» **Record set**:

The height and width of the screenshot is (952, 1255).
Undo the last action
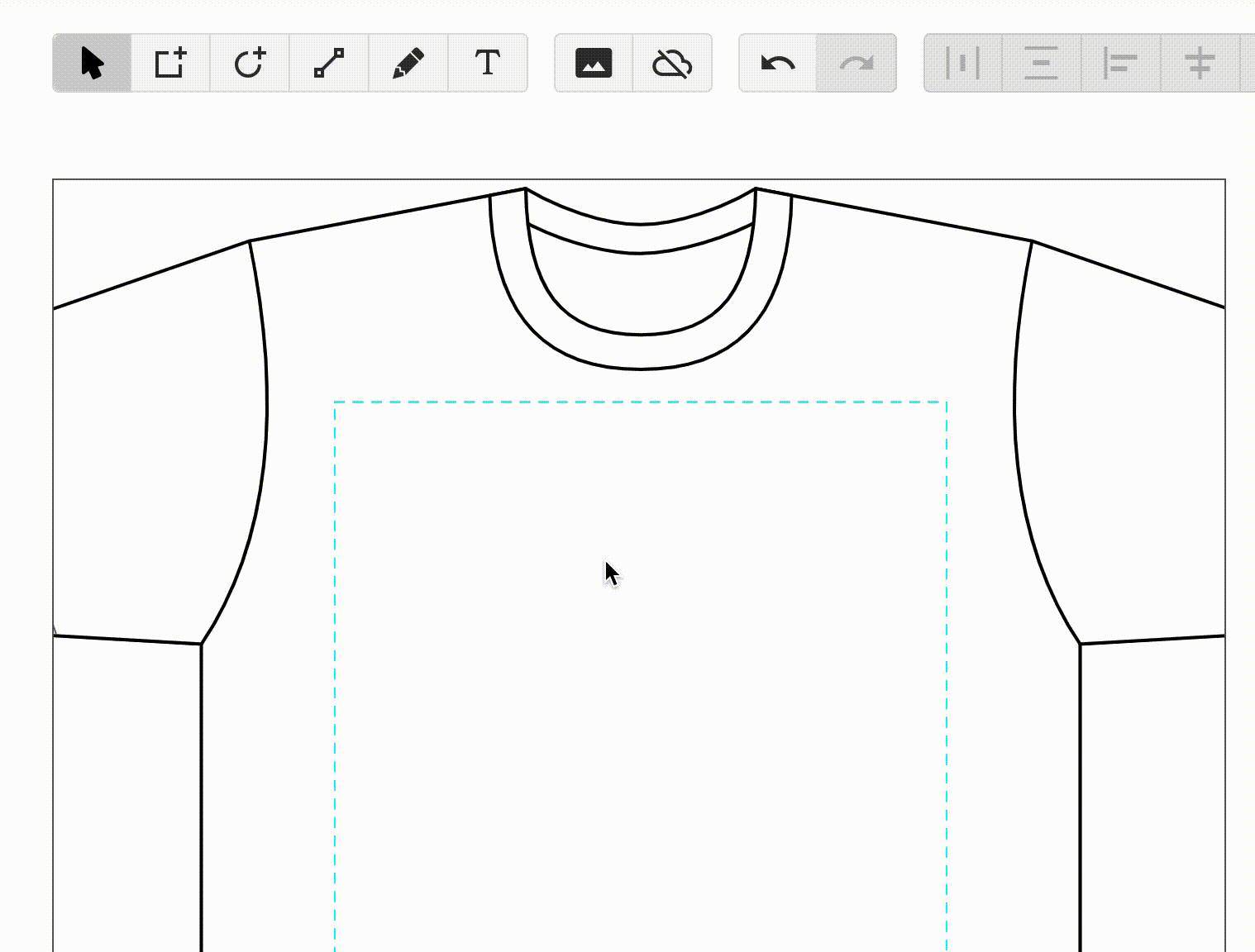(x=778, y=63)
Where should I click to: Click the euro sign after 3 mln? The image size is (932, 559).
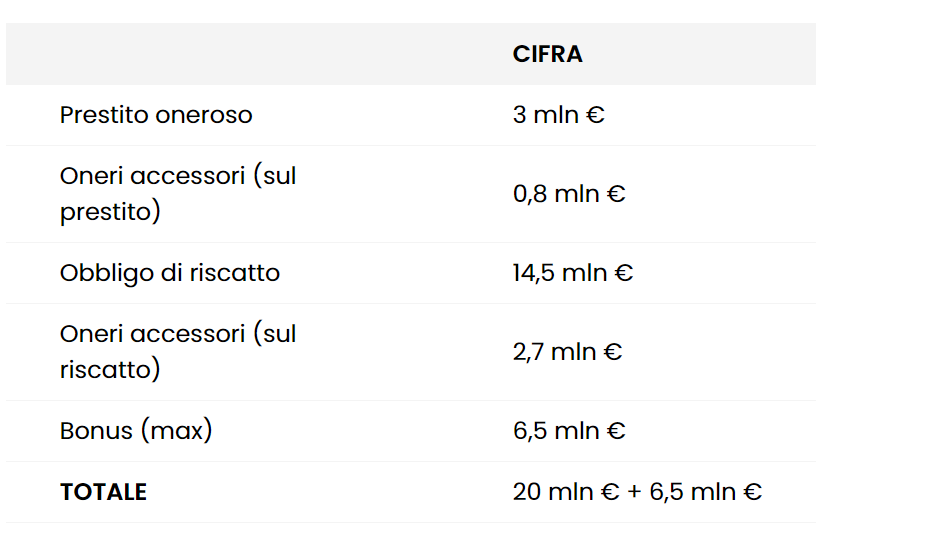tap(596, 115)
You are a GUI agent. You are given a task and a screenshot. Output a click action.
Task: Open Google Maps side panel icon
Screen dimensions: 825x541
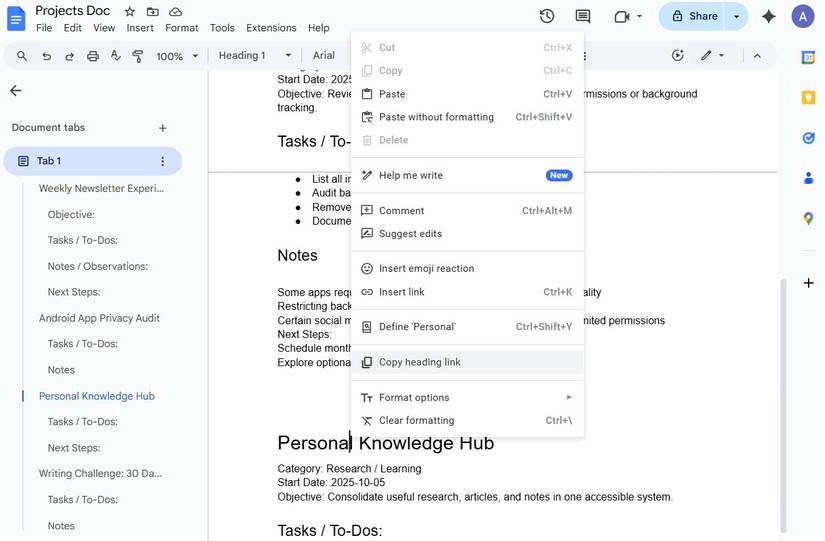[808, 218]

» **What you need to do**: Format the lines above as a JSON list of strings, one string per line, leaving out blank lines and the pictures.

» **Output below**:
[
  "The height and width of the screenshot is (952, 1255).",
  "Undo the last action",
  "(x=778, y=63)",
  "Where should I click to: Click the euro sign after 3 mln? The image size is (932, 559).",
  "tap(596, 115)",
  "You are a GUI agent. You are given a task and a screenshot. Output a click action.",
  "Task: Open Google Maps side panel icon",
  "Screen dimensions: 825x541",
  "[808, 218]"
]